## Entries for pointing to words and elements

■ ■ ■ ■ ■

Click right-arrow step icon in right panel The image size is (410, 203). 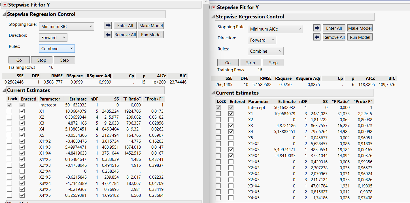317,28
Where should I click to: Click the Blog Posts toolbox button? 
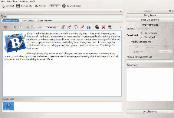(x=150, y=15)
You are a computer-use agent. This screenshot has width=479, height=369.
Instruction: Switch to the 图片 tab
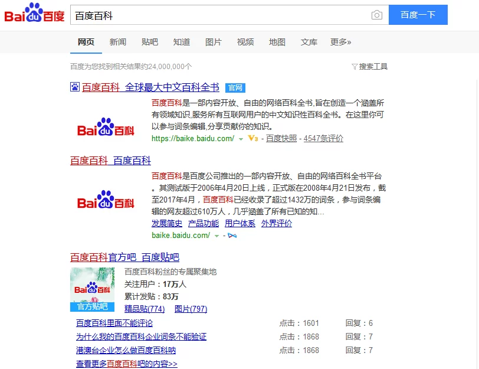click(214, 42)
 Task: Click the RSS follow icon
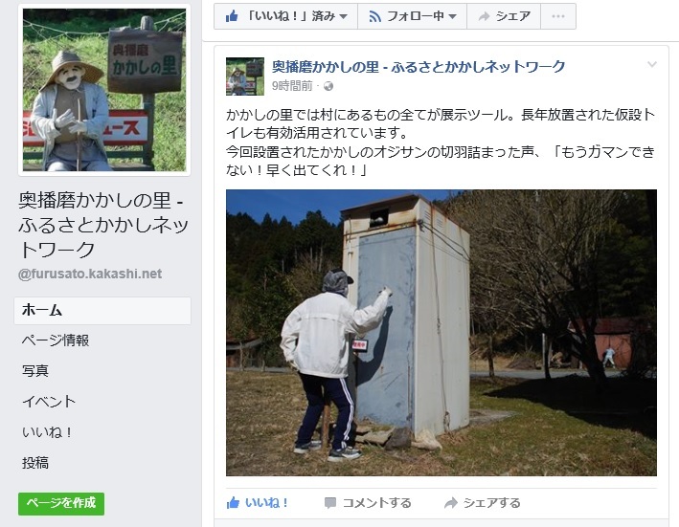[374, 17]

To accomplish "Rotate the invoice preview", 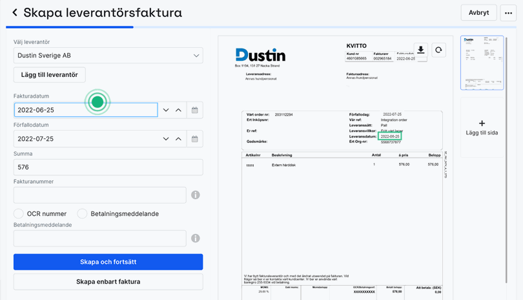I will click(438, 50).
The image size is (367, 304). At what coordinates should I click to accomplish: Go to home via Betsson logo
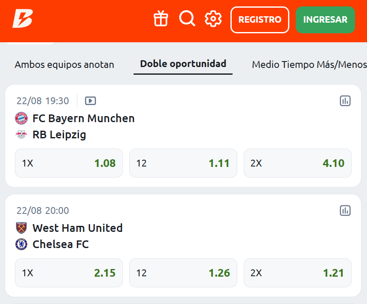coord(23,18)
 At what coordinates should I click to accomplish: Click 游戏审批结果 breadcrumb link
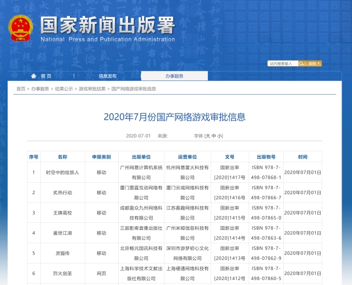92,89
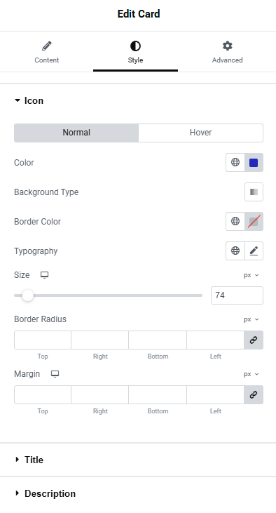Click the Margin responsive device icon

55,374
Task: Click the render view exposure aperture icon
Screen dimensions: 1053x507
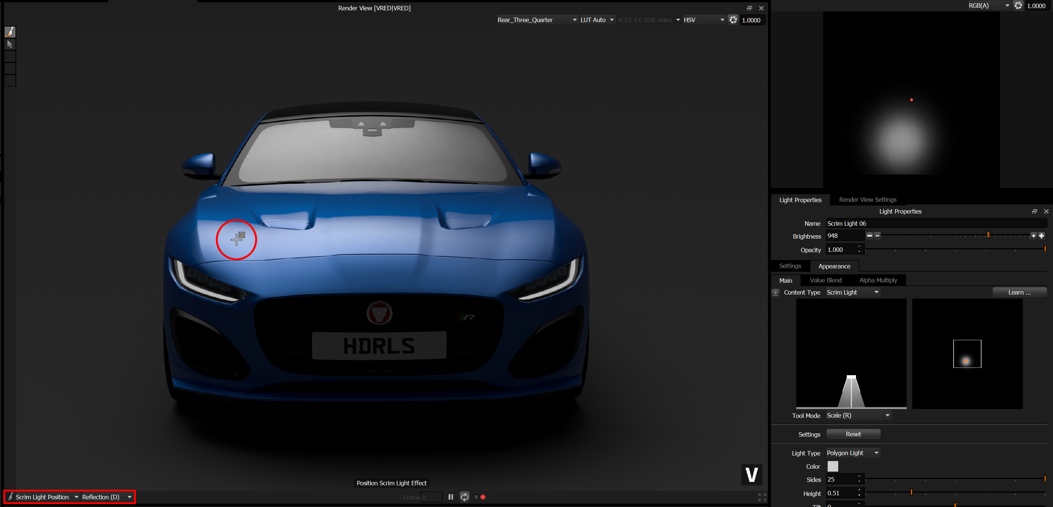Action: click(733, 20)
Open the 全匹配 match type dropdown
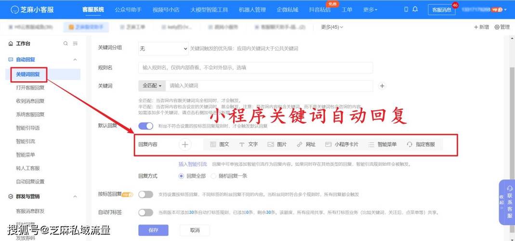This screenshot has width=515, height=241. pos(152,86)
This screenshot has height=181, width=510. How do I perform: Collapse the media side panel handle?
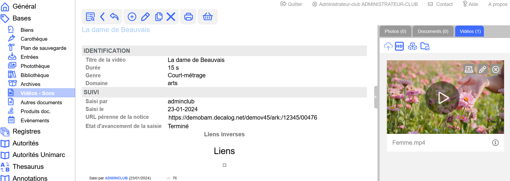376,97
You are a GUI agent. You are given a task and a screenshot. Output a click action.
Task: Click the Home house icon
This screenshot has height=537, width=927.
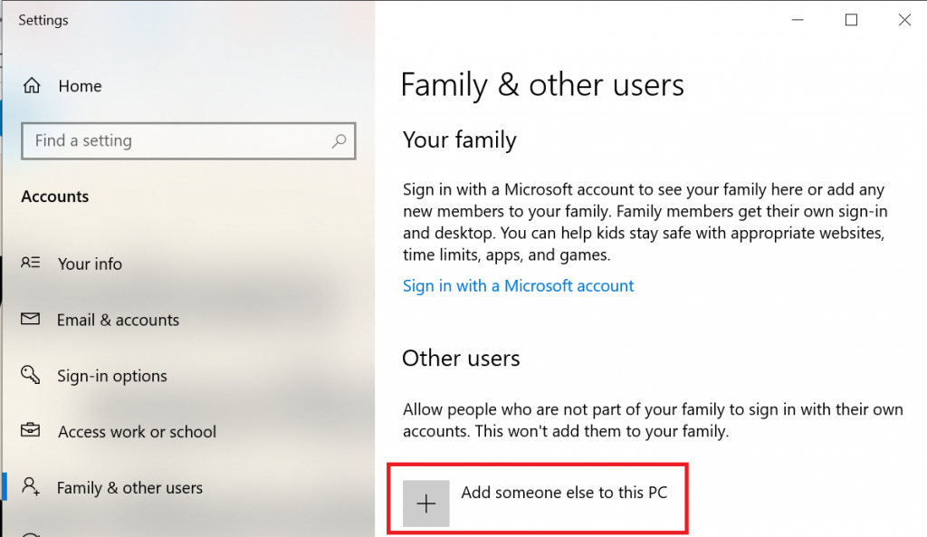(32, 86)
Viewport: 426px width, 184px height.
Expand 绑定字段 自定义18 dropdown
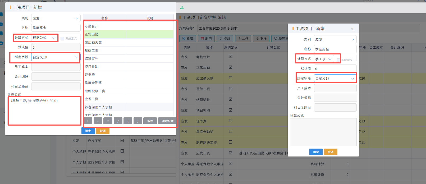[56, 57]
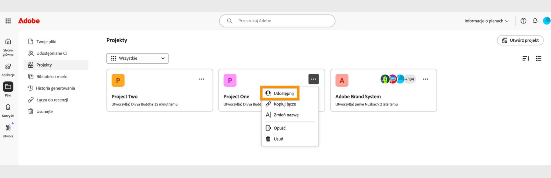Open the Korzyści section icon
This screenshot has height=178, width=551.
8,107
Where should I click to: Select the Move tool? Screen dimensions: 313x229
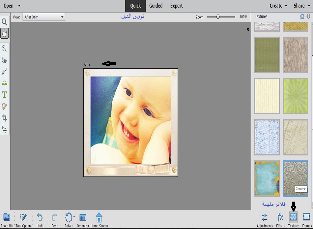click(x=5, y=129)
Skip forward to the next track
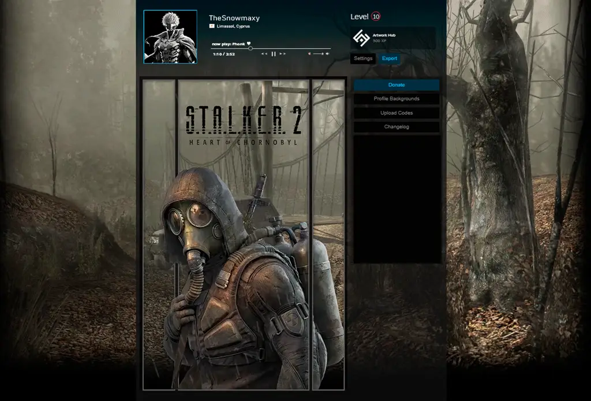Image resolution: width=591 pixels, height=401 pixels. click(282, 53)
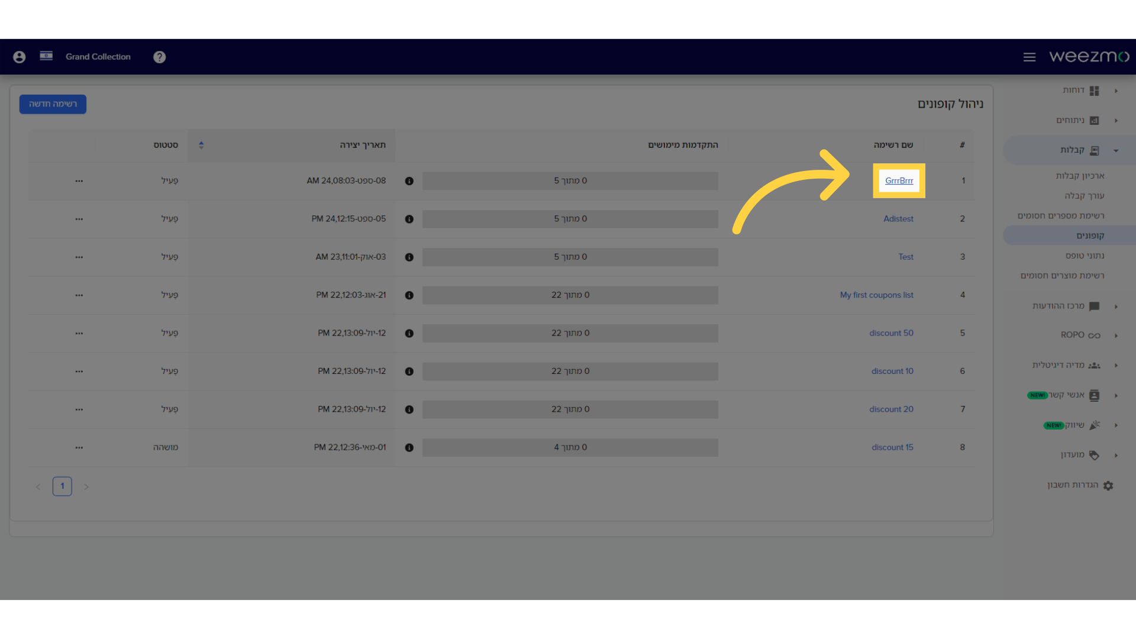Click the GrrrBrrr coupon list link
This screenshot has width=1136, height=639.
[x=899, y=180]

■ ■ ■ ■ ■

## Aim
Convert the entries above into a JSON list of strings, one string per line and no blank lines, starting at the line that contains "Where should I click to: Select" and ending at the last line of the entries. Leave the pictures out of the list.

## Answer for this exercise
[
  "Where should I click to: Select the Move tool? Screen dimensions: 313x229",
  "click(x=5, y=129)",
  "Skip forward to the next track",
  "Image resolution: width=591 pixels, height=401 pixels. click(282, 53)",
  "Click the GrrrBrrr coupon list link",
  "This screenshot has width=1136, height=639.",
  "[x=899, y=180]"
]